Paolo Poli ha fatto pochissimo cinema, ma ha conosciuto Fellini (“una persona luminosa, una volta mi ha fatto la piadina. Si è messo il grembiule: son cose che non si dimenticano”), e Giulietta Masina: “Diceva che in famiglia erano tutti laureati, ostentava le sue medaglie: intorno aveva tr*ie dalle quali doveva difendersi”.
E poi Roberto Benigni: “Era innamorato di mia sorella che non gliel’ha mai data. Ora è diventato correttino, una mestrina: colpa della moglie, i Braschi hanno un Papa in famiglia!”.
Ce n’è per Alberto Sordi: “Persona odiosa e omofoba. Mi dava la mano molle e si girava dall’altra parte!”, peggio per Raimondo Vianello: “Un reazionario spaventoso”, e per Carmelo Bene: “All’ultimo non stava più ritto in scena per la malattia, ma pure perché prima di ogni spettacolo beveva una bottiglia intera di whisky!”.
A Paolo Poli che vuoi che importasse dei social, sosteneva che il giudizio morale non esiste, che siamo tutti buoni e cattivi, casti e perversi, e ha fatto in tempo a demolire i selfie (“tutti oggi si fanno la fotografia, ma nel 1840 il flash fu uno shock!”).
Da ateo e da anticlericale (“il mio rapporto con Dio? Buono, ho fatto tante comunioni e ho sempre digerito”), ha passato la vita in scena a prendere in giro i preti e a travestirsi da suora, ma dava un po’ di fiducia alla Madonna e a Maria Maddalena le quali, per motivi diversi, “erano due ragazze chiacchierate”, e poi le donne più interessanti “sono le suore e le put*ane: fanno un servizio pubblico!”.

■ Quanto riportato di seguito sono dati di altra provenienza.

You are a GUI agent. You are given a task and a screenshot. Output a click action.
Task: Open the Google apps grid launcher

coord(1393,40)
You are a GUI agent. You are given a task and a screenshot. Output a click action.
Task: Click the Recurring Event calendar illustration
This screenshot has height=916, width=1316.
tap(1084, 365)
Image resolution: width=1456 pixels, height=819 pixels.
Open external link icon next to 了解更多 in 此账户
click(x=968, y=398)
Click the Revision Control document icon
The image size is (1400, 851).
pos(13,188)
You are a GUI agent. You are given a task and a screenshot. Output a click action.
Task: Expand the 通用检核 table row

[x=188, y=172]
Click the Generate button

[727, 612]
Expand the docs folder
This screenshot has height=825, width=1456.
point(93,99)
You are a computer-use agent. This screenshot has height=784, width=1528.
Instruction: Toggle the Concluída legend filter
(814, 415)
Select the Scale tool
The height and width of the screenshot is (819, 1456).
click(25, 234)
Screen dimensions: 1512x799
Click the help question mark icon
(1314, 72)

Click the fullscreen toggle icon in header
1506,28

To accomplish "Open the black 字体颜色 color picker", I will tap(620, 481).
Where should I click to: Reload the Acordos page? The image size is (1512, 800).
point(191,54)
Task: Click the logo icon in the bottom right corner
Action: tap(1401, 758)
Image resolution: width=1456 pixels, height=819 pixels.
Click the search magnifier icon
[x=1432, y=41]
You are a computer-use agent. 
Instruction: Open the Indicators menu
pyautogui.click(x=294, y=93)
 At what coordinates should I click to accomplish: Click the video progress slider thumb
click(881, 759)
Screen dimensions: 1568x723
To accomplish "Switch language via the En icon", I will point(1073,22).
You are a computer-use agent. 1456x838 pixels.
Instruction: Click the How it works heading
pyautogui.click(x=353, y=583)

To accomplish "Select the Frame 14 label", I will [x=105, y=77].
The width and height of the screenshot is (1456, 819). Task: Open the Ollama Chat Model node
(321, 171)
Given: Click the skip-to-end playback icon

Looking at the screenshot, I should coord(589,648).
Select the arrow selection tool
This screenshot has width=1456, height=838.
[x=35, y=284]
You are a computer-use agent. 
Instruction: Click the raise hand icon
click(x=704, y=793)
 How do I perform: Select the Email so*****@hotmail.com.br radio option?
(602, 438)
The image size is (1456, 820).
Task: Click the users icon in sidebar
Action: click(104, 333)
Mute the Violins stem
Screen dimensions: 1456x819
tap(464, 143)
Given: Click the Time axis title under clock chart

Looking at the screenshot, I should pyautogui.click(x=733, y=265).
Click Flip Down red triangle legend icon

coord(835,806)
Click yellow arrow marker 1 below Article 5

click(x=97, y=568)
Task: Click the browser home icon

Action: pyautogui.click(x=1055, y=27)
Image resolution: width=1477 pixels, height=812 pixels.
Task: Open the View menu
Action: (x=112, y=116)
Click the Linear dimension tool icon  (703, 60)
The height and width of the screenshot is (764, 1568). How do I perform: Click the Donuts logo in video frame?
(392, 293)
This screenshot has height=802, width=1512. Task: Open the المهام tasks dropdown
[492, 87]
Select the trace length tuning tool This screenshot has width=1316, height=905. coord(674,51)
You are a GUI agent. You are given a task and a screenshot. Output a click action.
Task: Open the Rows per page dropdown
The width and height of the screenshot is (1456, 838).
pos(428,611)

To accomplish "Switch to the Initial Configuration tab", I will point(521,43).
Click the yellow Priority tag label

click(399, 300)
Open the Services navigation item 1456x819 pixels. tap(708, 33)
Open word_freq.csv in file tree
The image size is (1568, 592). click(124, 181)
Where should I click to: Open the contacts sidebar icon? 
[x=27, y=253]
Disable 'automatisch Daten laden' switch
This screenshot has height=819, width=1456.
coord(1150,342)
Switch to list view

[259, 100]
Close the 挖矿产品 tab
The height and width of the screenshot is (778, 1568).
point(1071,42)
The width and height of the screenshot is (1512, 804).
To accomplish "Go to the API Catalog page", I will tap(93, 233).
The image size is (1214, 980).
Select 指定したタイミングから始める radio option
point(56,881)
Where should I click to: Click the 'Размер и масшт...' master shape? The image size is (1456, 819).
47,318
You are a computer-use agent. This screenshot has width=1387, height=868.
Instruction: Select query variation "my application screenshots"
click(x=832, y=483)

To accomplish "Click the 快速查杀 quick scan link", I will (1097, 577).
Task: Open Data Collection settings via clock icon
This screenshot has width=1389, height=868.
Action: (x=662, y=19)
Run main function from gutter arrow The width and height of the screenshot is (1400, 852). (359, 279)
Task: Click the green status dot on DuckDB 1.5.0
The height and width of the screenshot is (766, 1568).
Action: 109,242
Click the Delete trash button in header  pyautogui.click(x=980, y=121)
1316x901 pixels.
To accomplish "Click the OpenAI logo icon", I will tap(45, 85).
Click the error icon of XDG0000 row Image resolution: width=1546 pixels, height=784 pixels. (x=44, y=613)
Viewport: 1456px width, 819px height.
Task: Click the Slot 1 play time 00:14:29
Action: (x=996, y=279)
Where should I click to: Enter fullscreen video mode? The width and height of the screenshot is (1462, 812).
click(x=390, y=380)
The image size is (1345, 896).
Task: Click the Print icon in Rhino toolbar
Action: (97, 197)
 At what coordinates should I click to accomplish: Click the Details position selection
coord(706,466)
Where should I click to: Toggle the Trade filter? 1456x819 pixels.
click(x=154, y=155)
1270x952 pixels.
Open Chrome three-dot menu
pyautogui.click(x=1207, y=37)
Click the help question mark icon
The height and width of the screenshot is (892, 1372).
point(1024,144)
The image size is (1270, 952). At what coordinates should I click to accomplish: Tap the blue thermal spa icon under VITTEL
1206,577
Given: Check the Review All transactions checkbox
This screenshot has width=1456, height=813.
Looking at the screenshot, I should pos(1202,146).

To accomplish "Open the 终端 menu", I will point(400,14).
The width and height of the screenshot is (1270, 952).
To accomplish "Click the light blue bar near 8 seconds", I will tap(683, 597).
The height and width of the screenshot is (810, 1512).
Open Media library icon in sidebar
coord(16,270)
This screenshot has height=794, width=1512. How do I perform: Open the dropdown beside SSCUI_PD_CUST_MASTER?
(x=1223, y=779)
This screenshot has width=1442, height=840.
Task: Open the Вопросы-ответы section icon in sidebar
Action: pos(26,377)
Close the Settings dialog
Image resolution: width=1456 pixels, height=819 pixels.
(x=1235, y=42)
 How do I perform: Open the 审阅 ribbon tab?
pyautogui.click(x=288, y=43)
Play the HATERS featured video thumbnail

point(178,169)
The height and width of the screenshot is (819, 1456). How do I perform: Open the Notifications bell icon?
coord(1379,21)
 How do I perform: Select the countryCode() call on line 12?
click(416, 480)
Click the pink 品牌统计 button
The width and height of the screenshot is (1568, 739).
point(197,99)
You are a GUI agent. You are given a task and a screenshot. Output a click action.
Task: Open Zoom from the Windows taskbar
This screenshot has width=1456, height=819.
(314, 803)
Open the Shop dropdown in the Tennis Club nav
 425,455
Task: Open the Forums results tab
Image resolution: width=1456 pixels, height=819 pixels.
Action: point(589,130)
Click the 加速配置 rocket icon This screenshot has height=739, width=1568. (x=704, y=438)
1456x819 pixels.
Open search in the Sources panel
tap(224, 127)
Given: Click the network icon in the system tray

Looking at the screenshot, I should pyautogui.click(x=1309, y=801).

Poli aveva una cultura sconfinata, era laureato in letteratura francese (“lingua imparata leggendo Hugo e scop*ndo Pierre Cardin: è veneto, lo so, ma non importa”), e riconosceva in Franca Valeri, sua coetanea, “il mio unico maestro”.
Poli si è spogliato per Playboy posando in braccio a sua madre, e lodava le ‘colleghe’ Moana Pozzi e Ilona Staller: “Cicciolina col serpente! Nei teatri di provincia si esibivano prima di me. Carine. Meglio loro di tanti spettacoli noiosissimi!”.
Prima di lasciarci, Poli ha registrato audiolibri dell’Artusi e del Kamasutra, ed è tornato in tv: “Ho una pensione avarissima, e le marchette [la tv ndr] le facciamo tutti, bisogna sopravvivere.
Ma la RAI è orrenda: un posto dove uno lavora e dieci scaldano le seggiole col c*lo. Se uno c’ha un figlio imbecille, lo sistema lì.
Ho visto Albertazzi a Ballando con le stelle. M’ha fatto pena. Giorgio è bravo attore, ma non è mai stato un uomo troppo intelligente. La mente era Anna Proclemer, che è stata sposata con Brancati”.
Diceva Paolo Poli: “Senza i cattivi non succede nulla, lo sapeva anche il Padre Eterno: quando si accorse che Adamo si annoiava gli creò la moglie, una rompicogl*ona, che però ha fatto andare avanti la storia”.
Gli ha chiesto una volta Pino Strabioli: “Paolo, sei felice?”, “Felice no. Io sono serenella!”.